Is Jung right about evil? I choose (following the lead of others) not to answer this question directly. The question seems to oversimplify the whole problem of evil which appears to be perennial – the question, by virtue of its very scope, evades easy solution whether one attempts to answer it philosophically, theologically or psychologically. But we cannot, as Tilby reminds us, but be aware of a significantly widening gap between theology and pastoral practice, especially one which has been subjected to non-traditional assimilative spirituality. Certain schools of Christian spirituality appear to be moving to a far less moralistic account of human damage and error. The fine divisions between mortal sin and venial sin remains; the theological justification for indulgences and original sin remain unshaken; traditional teachings of fundamental morals continue to be expounded. Yet, modern wholistic spirituality provides us with a new refreshing view of all that is safely orthodox and lays greater pressure on the shackles of Tradition with a capital "T." As Tilby observed, evil is now for many of us a difficult word, as is sin. It has become an extreme word, she pursues, a word which does not connect with ordinary experience. We are also at the same time becoming quite comfortable with other expressions of psychic polarity: dark and light, strength and weakness, masculine and feminine. Modern spirituality moves us further away from the traditional arbitrary selection of one of these while rejecting the other; wherein most of us now think it more natural to rearrange the contents of self and recognise how our inner polarities hold us together.

 

It might be argued that Jung’s insights, far from helping the renewal of Christianity, are fundamentally destructive, not only to our morality but our belief.
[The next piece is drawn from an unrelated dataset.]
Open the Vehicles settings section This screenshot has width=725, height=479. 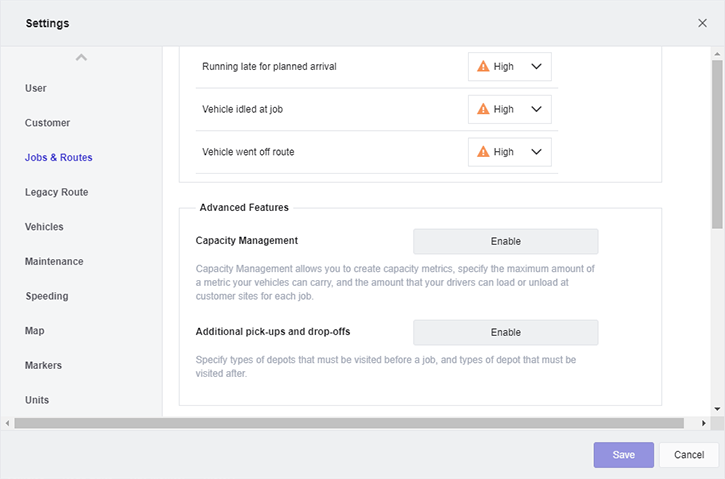[44, 227]
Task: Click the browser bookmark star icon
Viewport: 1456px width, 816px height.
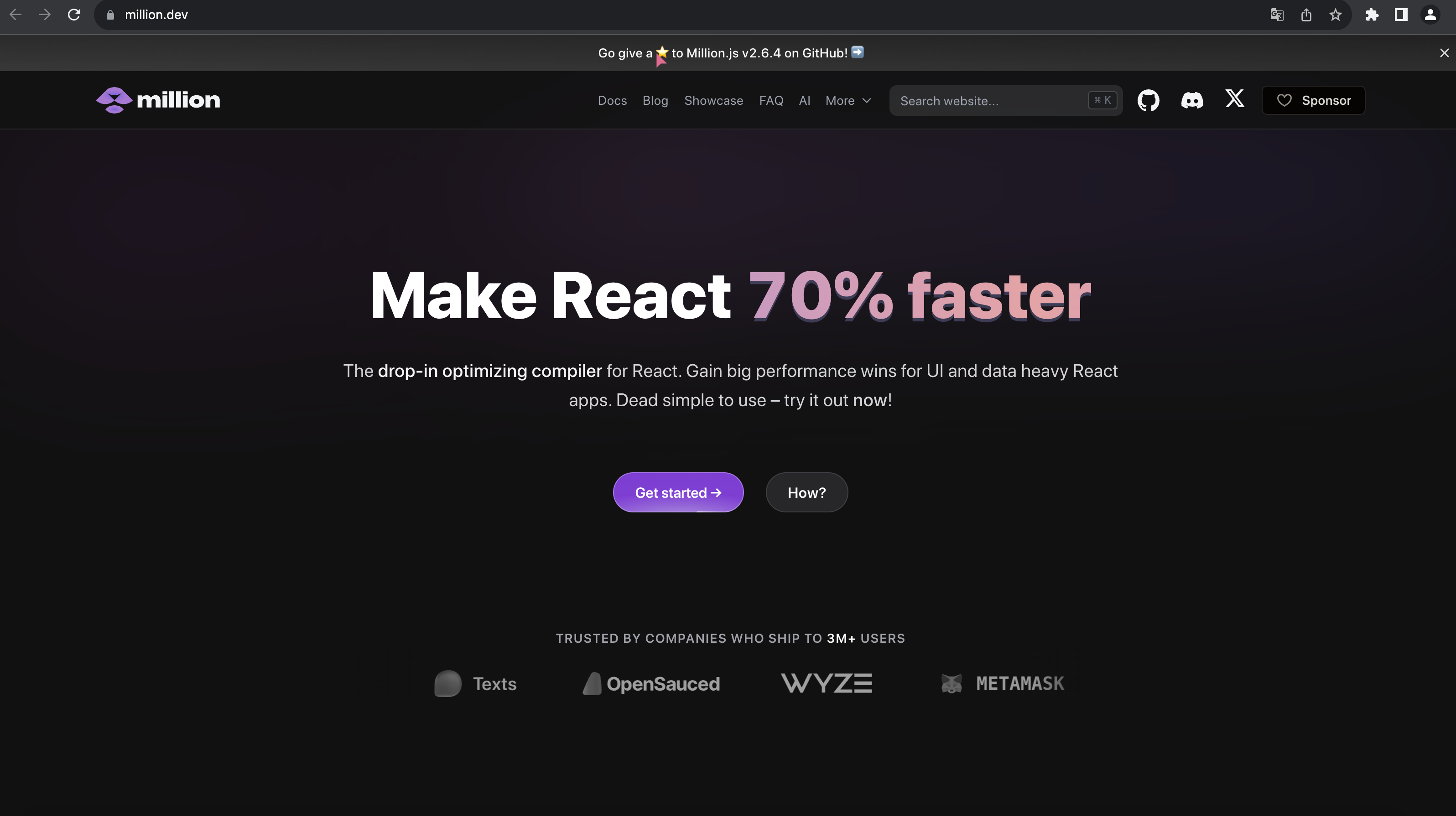Action: pyautogui.click(x=1335, y=14)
Tilby believes that one of the reasons why conservative theology remains attractive is that it recognises how deeply modern pastoral practice, influenced by Jung and thinkers like him, undermines the way our central affirmations have always been held. It does not do so overtly, its influence is much more subtle. She then relates this to the anxiety about authority that is going on in the mainstream churches at the moment, the need for oaths of loyalty and synodical resolutions on the precise meaning of credal statements (one would only need to look at cases such as Tissa Balasuriya and the recent Instruction concerning the priesthood). "We may need Jung’s insights, but we do not like them, for his agenda is no less than the continuation of the Reformation, the dissolution of the objective God into human experience."

This paper is not a Christian psychology nor a psychology of Christianity. It does not even attempt to be a sketch of one. However, I hope that the above discussions will highlight the fact that the development of a Christian psychology is strategically important in the church today, not only in the area of pastoral ministry but also in ‘doing’ theology. This is already evidenced by the widespread enthusiasm for psychologies and self-understanding, and yet we must never forget the critical need to preserve the integrity of Christian personality. "If the church is to speak to the hunger for edification that the contemporary interest in psychology evidences, inside and outside the church, it must have something more to offer than a critique of current psychologies. It must articulate its own distinctive psychology." A compelling Christian psychology would not only liberate us from our Egyptian and Babylonian captors; it would also hold the potential for deepening our wisdom and increasing the Church’s ability to form true disciples of Jesus Christ and realising God’s kingdom here on earth.